# Work to complete
All entries are to be transcribed exactly. Pictures are not part of the copy.

# Data shown

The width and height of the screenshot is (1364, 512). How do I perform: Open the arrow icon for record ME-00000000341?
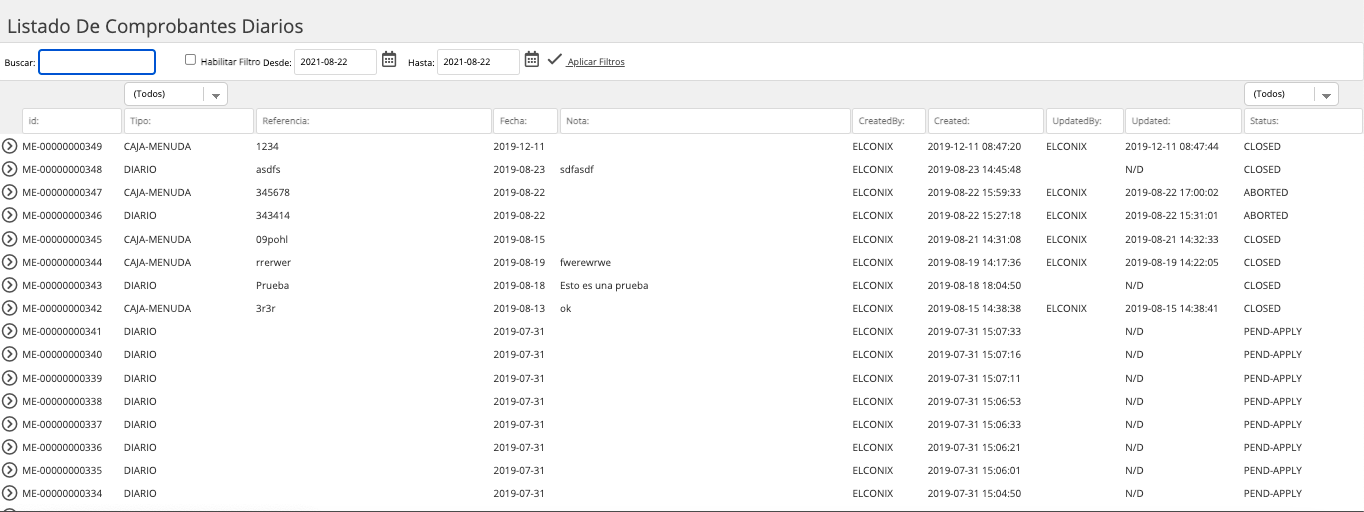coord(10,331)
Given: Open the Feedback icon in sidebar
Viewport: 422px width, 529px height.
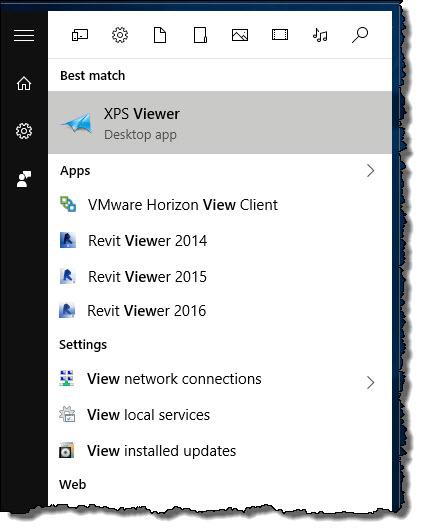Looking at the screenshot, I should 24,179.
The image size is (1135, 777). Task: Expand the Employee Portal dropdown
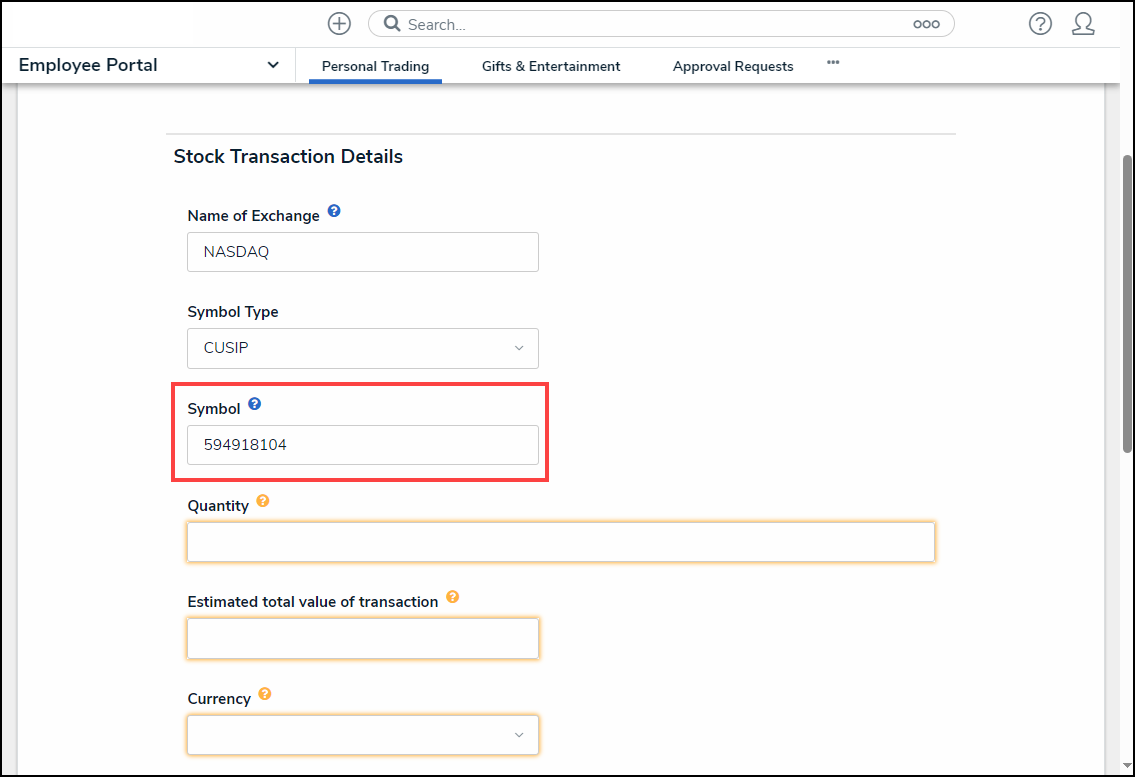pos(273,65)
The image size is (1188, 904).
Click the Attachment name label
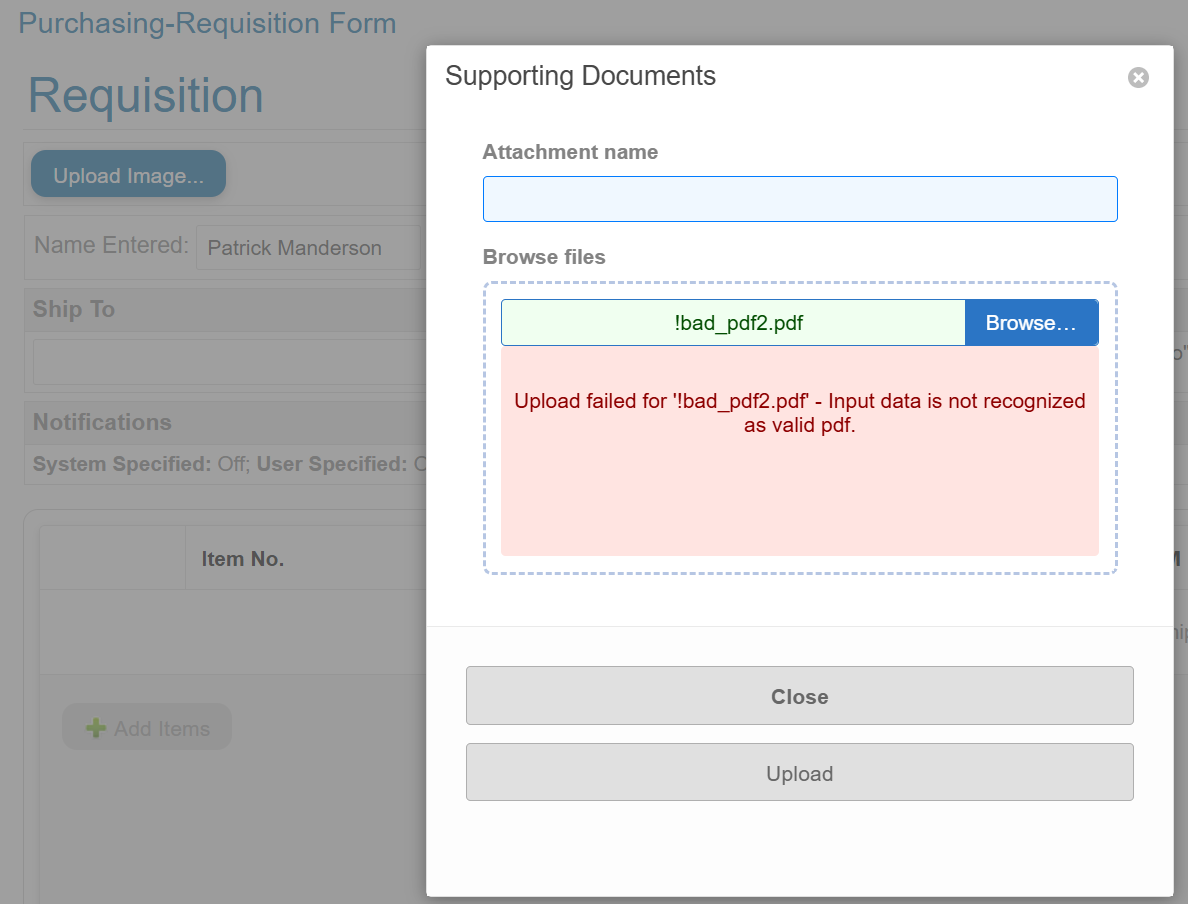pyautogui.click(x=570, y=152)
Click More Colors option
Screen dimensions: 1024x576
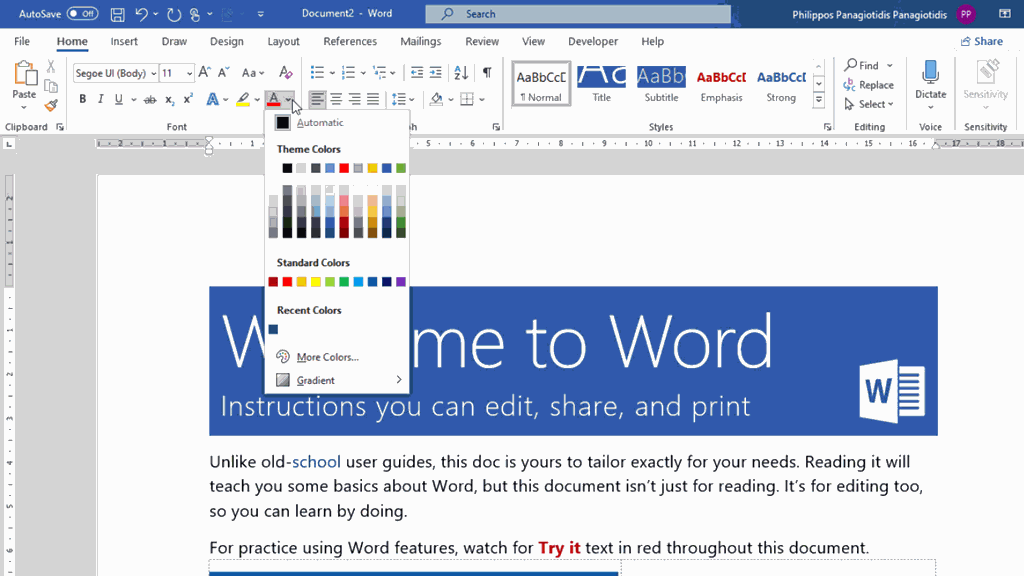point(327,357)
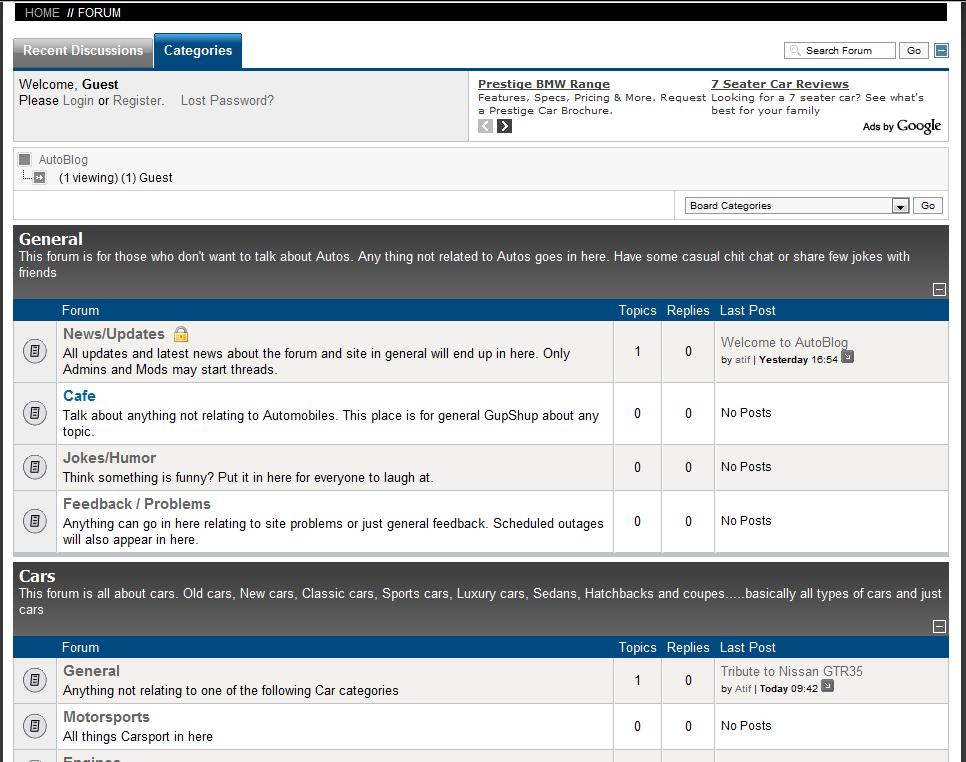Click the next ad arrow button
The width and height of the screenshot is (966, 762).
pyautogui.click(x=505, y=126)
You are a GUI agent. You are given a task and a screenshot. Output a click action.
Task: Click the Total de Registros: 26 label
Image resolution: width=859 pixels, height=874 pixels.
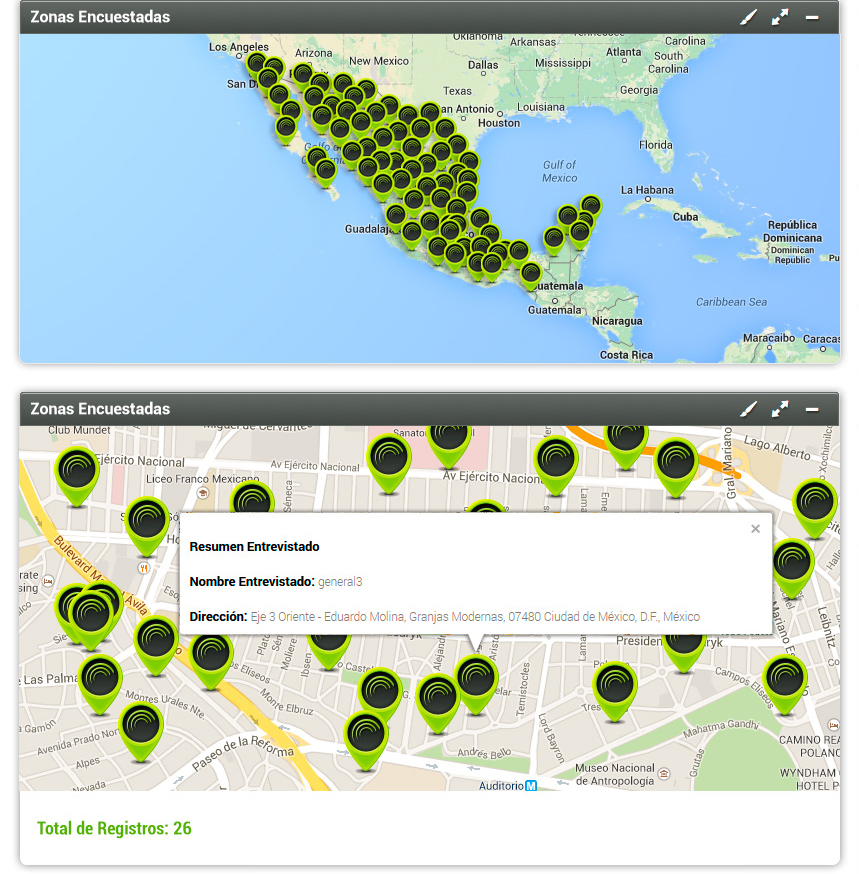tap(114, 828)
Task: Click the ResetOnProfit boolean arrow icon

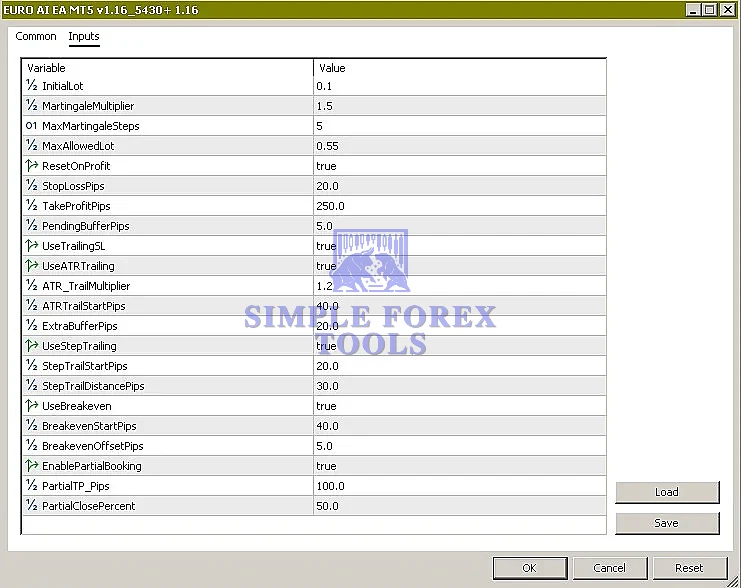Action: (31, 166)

# Worked solution
The width and height of the screenshot is (1364, 512). How do I perform: Open the arrow icon for record ME-00000000341?
coord(10,331)
Given: Open the Feedback icon in sidebar
Viewport: 422px width, 529px height.
Looking at the screenshot, I should 24,179.
The image size is (1135, 777). Task: Expand the Employee Portal dropdown
pos(273,65)
The image size is (1188, 904).
Click the Attachment name label
pyautogui.click(x=570, y=152)
Click More Colors option
Screen dimensions: 1024x576
point(327,357)
Click the next ad arrow button
The width and height of the screenshot is (966, 762).
pyautogui.click(x=505, y=126)
You are a GUI agent. You are given a task and a screenshot. Output a click action.
Task: Click the Total de Registros: 26 label
Image resolution: width=859 pixels, height=874 pixels.
tap(114, 828)
Task: Click the ResetOnProfit boolean arrow icon

Action: (31, 166)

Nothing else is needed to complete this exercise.